Я был удивлен, но никаких эмоций у меня это сообщение не вызвало. Терпеть не могу спонтанность и подобные известия, как будто люди нацелились на твое свободное время еще до того, как ты приехал. Я даже немного разозлился, но немедленно назначил встречу.
Есть в Париже место, которое, по общему мнению, становится все хуже и хуже с каждым годом. С каждым годом отмирает его «душа», с каждым годом больше туристов, больше пьяных задир, посредственных музыкантов, назойливых продавцов спиртного. Об этом пел еще Азнавур, в песне «Богема» в 1965 году. Имя месту этому — Монмартр. Спросите любого приезжего, на долгое время или просто туриста, — и они взахлеб расскажут вам, как когда они были молоды, то ходили по маленьким уютным улочкам вокруг горы, провели незабываемый вечер на ступенях Сакре-Кёр, посмотрели на город с высоты, познакомились с людьми со всего земного шара, крепко выпили и даже, в особенно запущенных случаях желания «прикоснуться к Парижу», прокатились на фуникулере. И тут же вам добавят, что Монмартр «не такой, как был вчера», что весь южный, туристический склон опошлился, оказался заполонен пьяными, что появились торговцы спиртным прямо на ступенях, чего раньше не было, что вместо душевных импровизаций появились какие-то паршивые музыканты-«резиденты».
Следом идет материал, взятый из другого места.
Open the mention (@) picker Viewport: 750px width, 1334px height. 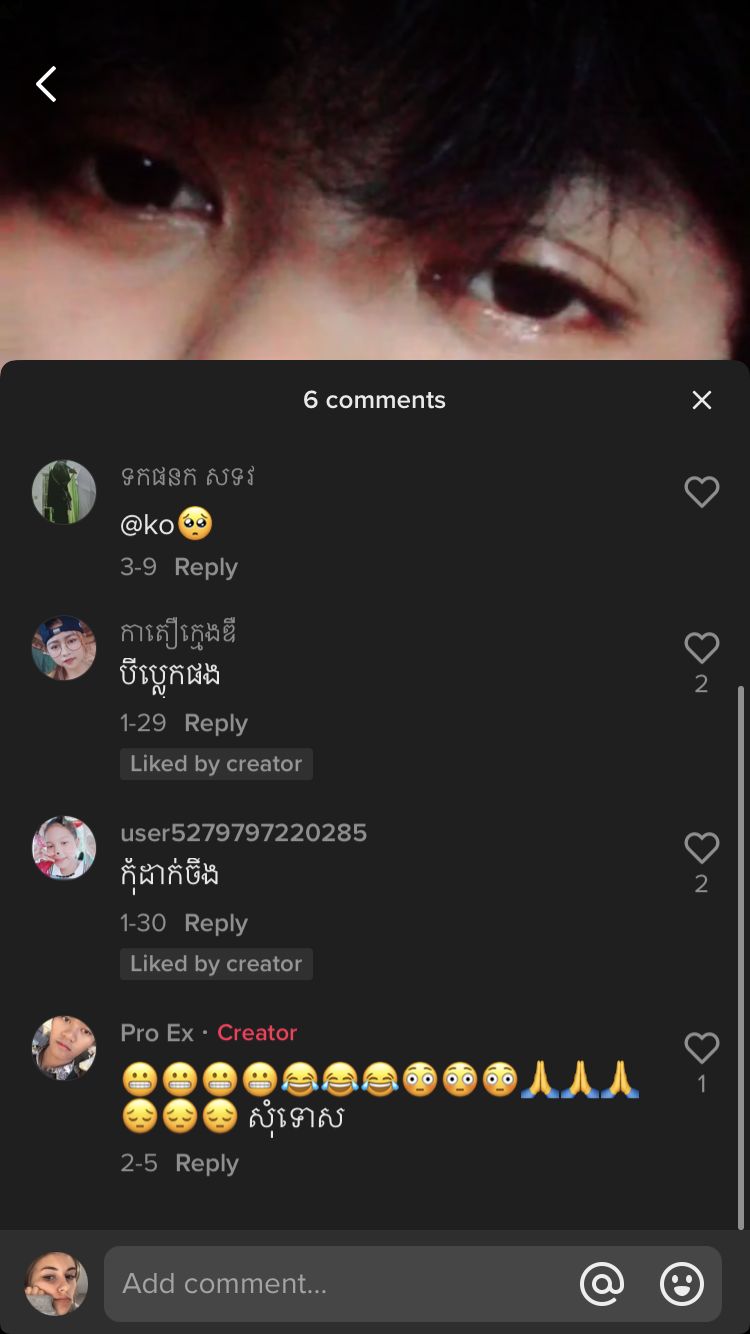pos(602,1283)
Как и в 65-м, прошлое Монмартра романтизируется до невообразимых высот и имеет мало общего с реальностью. Тем не менее любители Монмартра из числа жителей Парижа обходят ступени Сакре-Кёр стороной, предпочитая найти себе укромный уголок, проводить время на северной части склона или же вовсе искать себе друзей, живущих в округе, и напиваться там.
Я же принимал безумное нашествие туристов на Монмартр как должное и не жалел о том, что ушло, — быть может, потому, что никогда по-настоящему не привязывался к этому месту.
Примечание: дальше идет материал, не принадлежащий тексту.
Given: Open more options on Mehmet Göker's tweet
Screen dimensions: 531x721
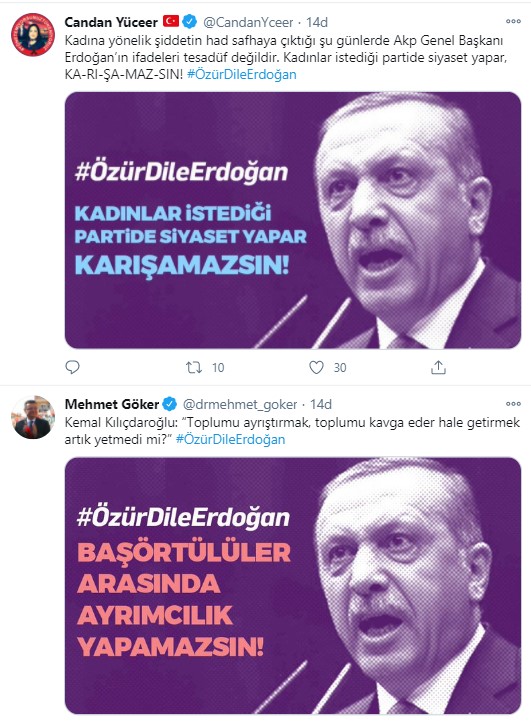Looking at the screenshot, I should [x=513, y=404].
Майя была впервые в Париже, поэтому мы все-таки пришли к ступеням Сакре-Кёр и немедленно выпили первую бутылку. До этого я порядком протоптался у выхода из метро и уже было собирался рассердиться, но, как обычно, получив шокирующее теплое приветствие, тут же все простил. Майя болтала о всяких мелочах, рассказывала о своем городе, его истории и людях. Видать, она что-то читала об этом, но, как обычно, выборочно: ее рассказ был сумбурен, и я уже потерял его нить, а просто смотрел в ее ласковые глаза. Девушка улыбалась мне, дышала в ухо, и я чуть не потерял голову, радуясь концу долгой разлуки. Раздражительности как не бывало. Майя располнела, о чем я тут же ей сообщил. Она ущипнула меня за нос.
Мы пришли к собору и в шумной толпе подождали, пока освободятся места на ступенях. Пробираясь к ним, чуть не опрокинули чье-то стоявшее на земле пиво. Майя видом, конечно, впечатлилась.